Et même quand l’accord aura été signé avec ses annexes (arrangements particuliers), rien n’assure son application et son respect effectifs pour plusieurs raisons: d’abord, beaucoup de politiciens n’ont pas de ligne politique ou idéologique qu’ils défendent, la seule chose qui compte, c’est comment chacun d’eux se retrouve dans le gouvernement... Ce que François Bayart appelle la politique par le bas. Ensuite, ils n’ont aucune constance politique. Ce manque de conviction politique est un réel défi qui discrédite les politiciens congolais au point d’émettre souvent des réserves sur les actes qu’ils posent voire les accords qu’ils signent. Ils peuvent dire et se dédire, ils peuvent signer et renier leur signature le lendemain, au gré de leurs intérêts immédiats. Ceci renforce le citoyen lambda qui pense que la politique est une activité sale, dégradante renvoyant à des calculs stériles et dangereux pour la société, à des bavardages interminables et des ambitions démesurées ou effrénées.
Eu égard à ce qui précède, comment les évêques catholiques s’y prendront-ils pour faire appliquer et respecter l’accord issu de leurs bons offices? Rien n’est sûr, devant les acteurs qui se battent bec et ongles pour le « J’y suis et j’y reste » et le « Ôte-toi de là que je m’y mette » avec une population engagée pour la tenue des élections libres, transparentes et démocratiques dans un délai d’une année seulement. Le risque de voir les évêques revenir dans leurs diocèses respectifs avec un accord non appliqué est prévisible: seront-ils alors prêts à activer leur « Plan B au cas où…» qu’ils essayent de brandir sans en dévoiler la quintessence? Wait and see! Sinon l’image de l’église catholique n’en sortira pas indemne…
Et la population dans tout cela…
L’usure de la souffrance, de la misère, de la pauvreté, des discours démagogiques et de la guerre à répétition a certainement lassé la population qui ne sait plus à quel saint se vouer.Si pour ceux qui se battent pour le « J’y suis et j’y reste », il faut se passer de la Constitution votée au référendum et constituant ainsi un contrat social entre le pouvoir et la population ou, à la limite, changer les règles de jeu démocratique contenues dans cette constitution en faveur de ceux qui veulent absolument s’accrocher au pouvoir; pour les partisans du « Ôte –toi de là que je m’y mette », c’est le moment pour eux aussi de prendre les rênes du pouvoir après l’avoir loupé à l’issue des élections de 2011, tout avoir, tout contrôler ou rien.

┄┄┄┄┄┄

| Consigne |
Répondez brièvement à ces questions sur le texte à lire :
1. À quel auteur le texte attribue-t-il l'expression « la politique par le bas » ?
2. Dans quel délai la population souhaite-t-elle la tenue d'élections libres, transparentes et démocratiques ?
3. À l'issue de quelles élections les partisans du « Ôte-toi de là que je m'y mette » ont-ils manqué la prise du pouvoir ?
Les données ne sont pas nécessaires pour répondre.

| Lignes de données |
┄┄┄┄┄┄

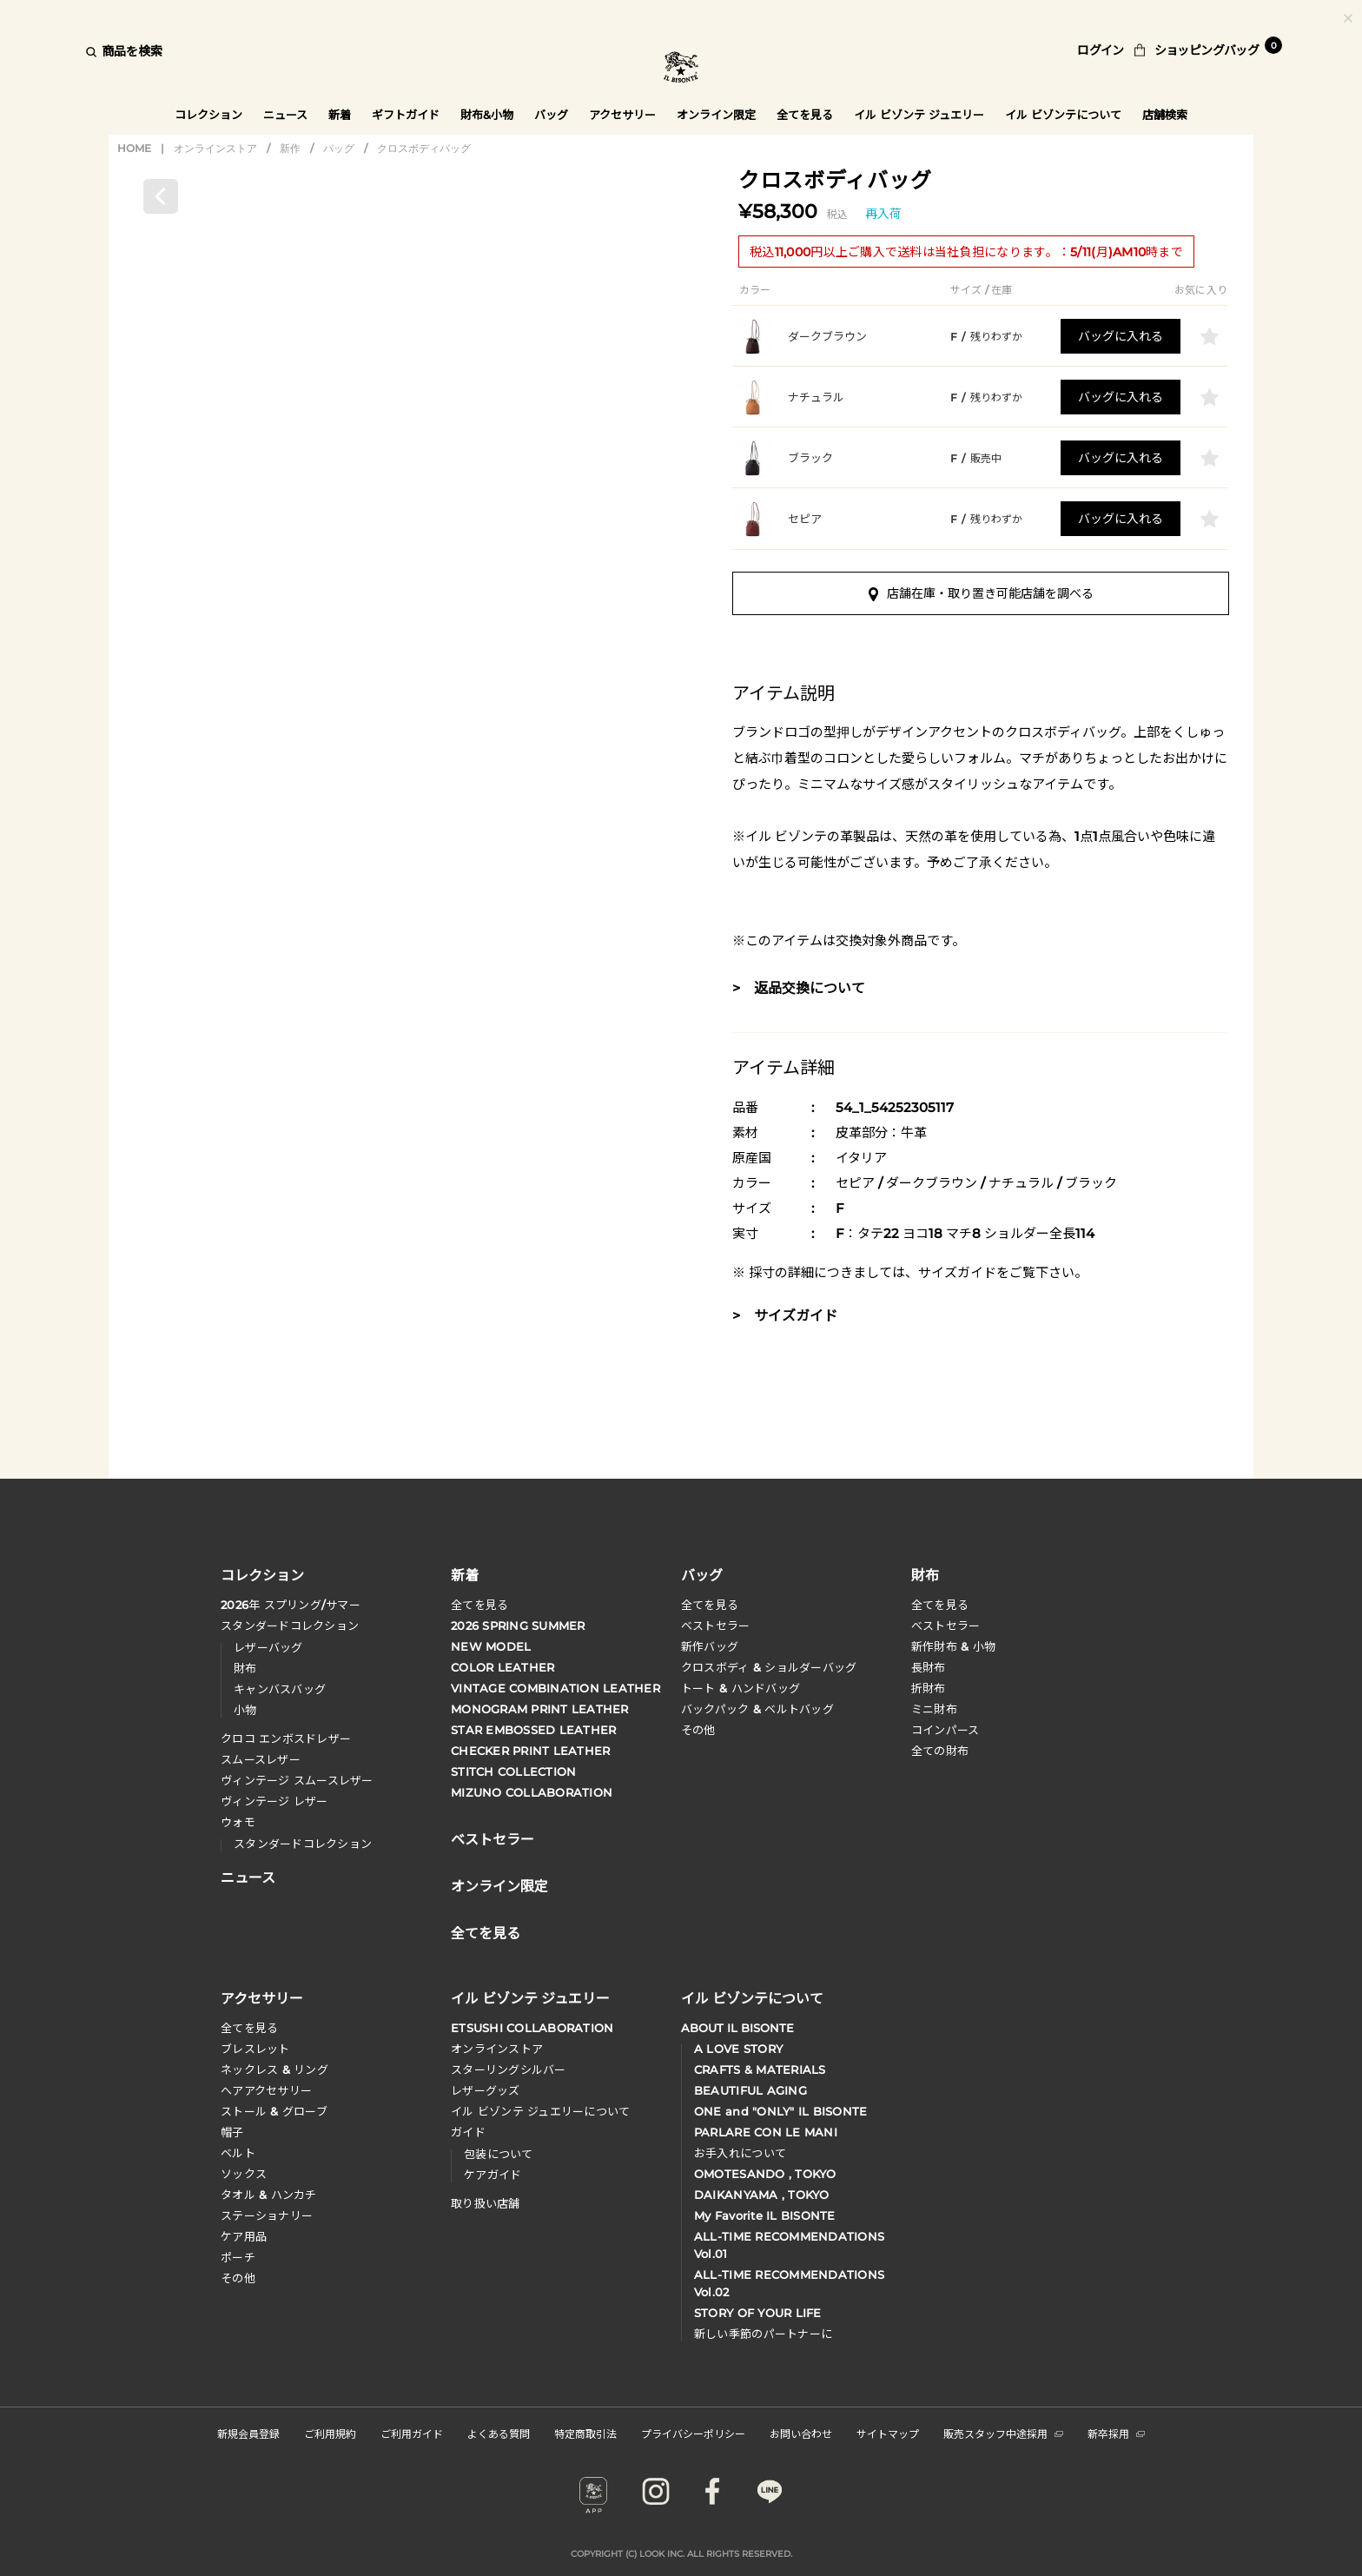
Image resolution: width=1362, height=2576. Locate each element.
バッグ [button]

┄┄┄┄┄┄

| Réponse attendue |
1. François Bayart.
2. Dans un délai d'une année seulement.
3. Les élections de 2011.